Thursday, October 8, 2009

Initial Jobless Claims Trending Down

I guess everyone of us  has by now heard of the term,  "jobless recovery" and improvements in some economic data are nothing to be giddy about as they are not sustainable if there is no job creation.

Initial jobless claims report that was released today shed some rays of hope. It fell to the lowest since January 2009.

521,000 initial jobless claims were filed in the week ended Oct. 3, down 33,000 from an upwardly-revised 554,000 the previous week. A consensus estimate of economists surveyed by expected 540,000 new claims.

To smooth out week-on-week fluctuations, 4-week moving average of initial claims was often placed more emphasis. The figure was 539,750, down 9,000 from the previous week's revised average of 548,750.
6,040,000 people filed continuing claims in the week ended Sept. 26. That was down 72,000 from the preceding week's ongoing claims. The 4-week moving average for ongoing claims fell by 15,750 to 6,144,250, from the prior week's revised average of 6,160,000.
There is a caveat. The slide in continuing claims may not be a positive sign, according to the chief economist of Nomura Global Economics, David Resler, as it may signal that more filers are turning into extended benefits.

Quotes from CNN's article "Jobless claims fall to 9-month low"
Continuing claims reflect people filing each week after their initial claim until the end of their standard benefits, which usually last 26 weeks.
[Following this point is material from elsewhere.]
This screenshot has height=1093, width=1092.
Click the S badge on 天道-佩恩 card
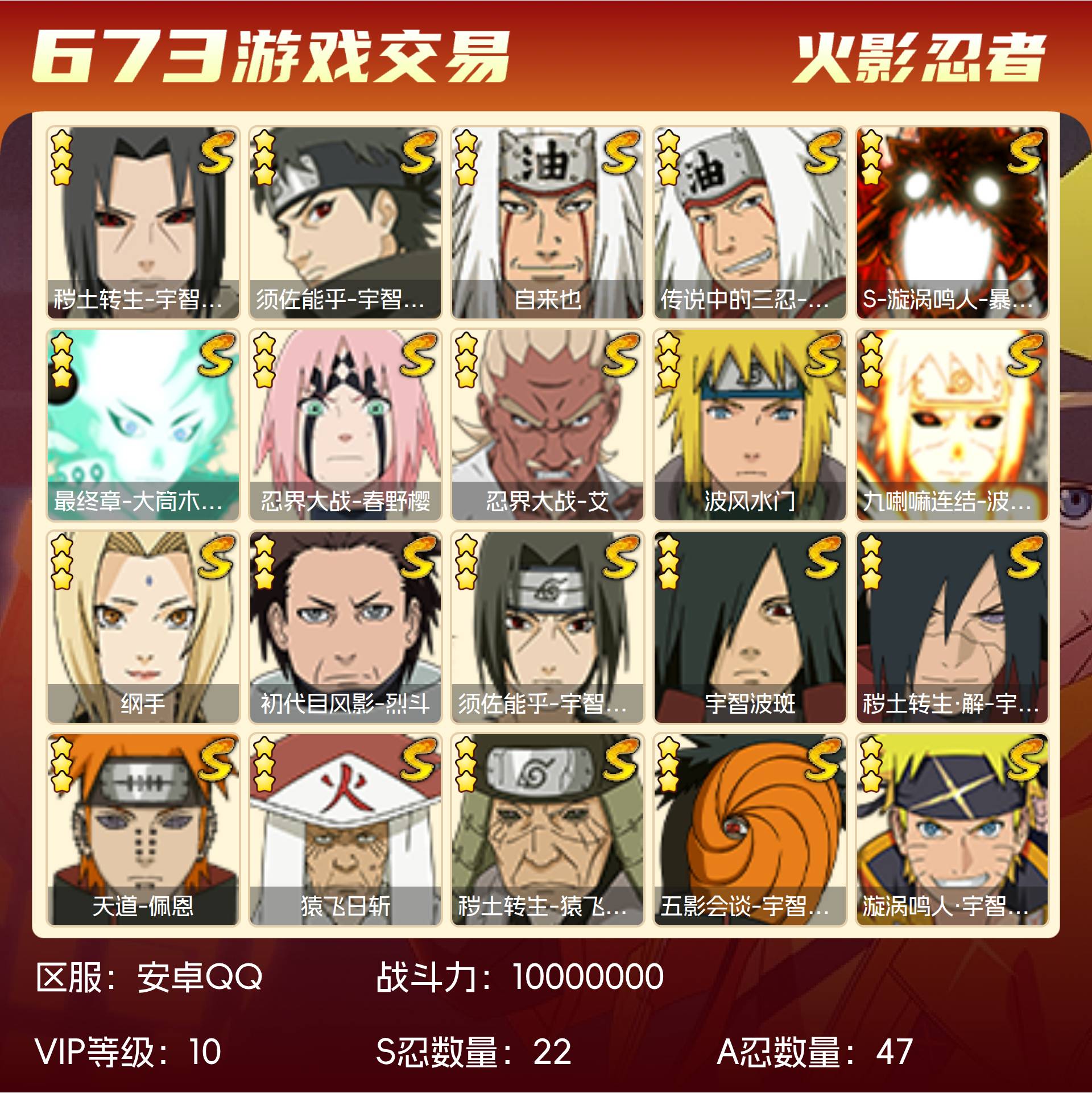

The figures do not include those who have moved to state or federal extensions, nor people who have exhausted their benefits.
"When we add in the number of people on the extensions, we see that figure is rising and has been doing so consistently," Resler said, adding that comparison is difficult because extension data lag continuing claims by a further week
High Frequency Economics' Shepherdson said he does not expect claims "to keep falling this fast," and that the decline will slow through the year-end and into 2010 although the downward trend will continue.
But Nomura's Resler said he thinks initial claims could fall below the 500,000 mark by the end of October."We keep seeing more evidence that fewer workers are being laid off, and enough of the economic data is more positive," Resler said. "That, plus today's decline, tells me that hope isn't just a pipe dream.
"While no "absolute threshold" of claims exists, Resler said, he thinks payrolls will increase when initial filings hit 475,000 or 450,000.